De rechtbank stelt voorts vast dat de in ‘de beëdigde verklaring ter ondersteuning van het uitleveringsverzoek’ (mede) onder paragraaf 23 is vermeld dat de opgeëiste persoon wordt vervolgd voor zijn rol in het succesvol infecteren van computers in het arrondissement van New Jersey. De feiten zijn in die zin (mede) begaan op het grondgebied van de Verenigde Staten van Amerika. Uit de stukken blijkt voorts dat het effect/gevolg van de verweten gedragingen zich in ieder geval grotendeels binnen de Verenigde Staten van Amerika heeft gemanifesteerd. Gelet op deze omstandigheid en op grond van het vertrouwensbeginsel is het naar het oordeel van de rechtbank zonder meer aannemelijk dat de Verenigde Staten van Amerika ten aanzien van de verweten gedragingen rechtsmacht toekomt. Dat dit naar het oordeel van die autoriteiten ook het geval is, blijkt reeds uit het uitleveringsverzoek.

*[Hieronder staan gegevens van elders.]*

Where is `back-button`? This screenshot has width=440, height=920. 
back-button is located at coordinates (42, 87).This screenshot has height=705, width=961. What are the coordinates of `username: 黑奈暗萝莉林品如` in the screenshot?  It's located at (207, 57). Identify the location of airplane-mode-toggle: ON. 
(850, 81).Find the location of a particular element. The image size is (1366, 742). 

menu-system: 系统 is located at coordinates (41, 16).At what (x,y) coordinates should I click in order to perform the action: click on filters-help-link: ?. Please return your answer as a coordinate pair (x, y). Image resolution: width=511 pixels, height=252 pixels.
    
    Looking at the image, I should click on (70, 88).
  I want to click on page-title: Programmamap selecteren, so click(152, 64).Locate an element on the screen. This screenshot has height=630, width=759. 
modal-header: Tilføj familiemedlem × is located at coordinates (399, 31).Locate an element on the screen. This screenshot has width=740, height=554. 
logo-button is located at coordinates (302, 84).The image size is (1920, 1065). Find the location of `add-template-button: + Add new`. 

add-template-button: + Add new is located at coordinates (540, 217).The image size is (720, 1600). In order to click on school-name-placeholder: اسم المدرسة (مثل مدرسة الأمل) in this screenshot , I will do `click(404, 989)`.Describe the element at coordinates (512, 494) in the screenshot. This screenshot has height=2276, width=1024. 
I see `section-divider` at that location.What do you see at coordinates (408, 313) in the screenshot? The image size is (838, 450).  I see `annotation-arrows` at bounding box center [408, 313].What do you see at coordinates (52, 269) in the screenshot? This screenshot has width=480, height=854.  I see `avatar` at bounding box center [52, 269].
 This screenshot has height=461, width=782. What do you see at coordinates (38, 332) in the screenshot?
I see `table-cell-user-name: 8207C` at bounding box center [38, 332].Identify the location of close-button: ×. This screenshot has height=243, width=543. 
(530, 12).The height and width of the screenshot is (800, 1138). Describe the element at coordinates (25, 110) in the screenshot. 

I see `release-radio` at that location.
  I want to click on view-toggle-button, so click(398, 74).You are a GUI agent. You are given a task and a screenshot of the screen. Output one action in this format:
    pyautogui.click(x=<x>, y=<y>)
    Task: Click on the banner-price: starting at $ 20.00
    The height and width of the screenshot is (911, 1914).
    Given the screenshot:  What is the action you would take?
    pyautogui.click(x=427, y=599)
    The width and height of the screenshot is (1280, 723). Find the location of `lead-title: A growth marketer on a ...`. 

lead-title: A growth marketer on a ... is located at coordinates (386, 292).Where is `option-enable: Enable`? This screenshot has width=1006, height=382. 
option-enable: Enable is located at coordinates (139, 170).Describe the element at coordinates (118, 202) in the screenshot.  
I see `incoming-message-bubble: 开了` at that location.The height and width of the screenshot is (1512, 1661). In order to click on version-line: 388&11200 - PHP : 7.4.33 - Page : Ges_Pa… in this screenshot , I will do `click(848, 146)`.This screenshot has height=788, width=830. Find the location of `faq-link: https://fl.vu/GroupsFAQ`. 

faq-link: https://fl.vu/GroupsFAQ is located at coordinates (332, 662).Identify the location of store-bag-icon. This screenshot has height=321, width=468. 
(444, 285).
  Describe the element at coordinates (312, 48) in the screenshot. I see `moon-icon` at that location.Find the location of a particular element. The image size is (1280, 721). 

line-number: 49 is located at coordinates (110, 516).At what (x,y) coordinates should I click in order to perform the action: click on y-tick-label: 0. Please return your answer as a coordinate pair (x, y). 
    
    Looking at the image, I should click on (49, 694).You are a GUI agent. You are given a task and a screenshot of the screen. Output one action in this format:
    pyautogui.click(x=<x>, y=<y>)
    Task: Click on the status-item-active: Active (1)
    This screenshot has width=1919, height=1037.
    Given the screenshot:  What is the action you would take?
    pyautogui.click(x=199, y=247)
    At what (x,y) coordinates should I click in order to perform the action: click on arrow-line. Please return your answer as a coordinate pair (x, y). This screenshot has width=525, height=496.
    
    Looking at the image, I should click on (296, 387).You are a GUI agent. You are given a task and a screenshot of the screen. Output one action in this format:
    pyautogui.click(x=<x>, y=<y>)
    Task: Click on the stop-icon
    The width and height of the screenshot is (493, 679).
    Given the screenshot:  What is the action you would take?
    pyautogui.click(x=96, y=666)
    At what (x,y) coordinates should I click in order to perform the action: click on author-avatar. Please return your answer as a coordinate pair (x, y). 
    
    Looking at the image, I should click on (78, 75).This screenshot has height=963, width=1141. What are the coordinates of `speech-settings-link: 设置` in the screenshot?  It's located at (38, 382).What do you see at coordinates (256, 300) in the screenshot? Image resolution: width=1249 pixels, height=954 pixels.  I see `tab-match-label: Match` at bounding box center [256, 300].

Mede in aanmerking genomen dat het uitleveringsverzoek strekt tot strafvervolging, is het in ‘de beëdigde verklaring ter ondersteuning van het uitleveringsverzoek’ opgenomen overzicht van de feiten voldoende duidelijk en nauwkeurig om op basis daarvan te beoordelen of aan de voorwaarden voor uitlevering is voldaan. Het overzicht van de feiten voldoet dan ook aan de eisen die artikel 9, tweede lid, aanhef en onder b, c, d en e, van het Verdrag en artikel 18, derde lid, aanhef en onder b, van de UW daaraan stellen. Op grond van de overgelegde stukken oordeelt de rechtbank voorts dat daaruit een zodanig redelijk vermoeden van schuld van de opgeëiste persoon voortvloeit aan de feiten waarvoor de uitlevering is verzocht dat naar Nederlands recht zijn aanhouding dan wel enig nader onderzoek met het oog op de dagvaarding gerechtigd zou zijn (zie ook ECLI:NL:HR:2014:1571 en ECLI:NL:HR:2015:2754). Aldus is ook voldaan aan het bepaalde in artikel 9 lid 3 onder b van het Verdrag. De rechtbank verwerpt derhalve het verweer van de verdediging met betrekking tot de genoegzaamheid van de stukken.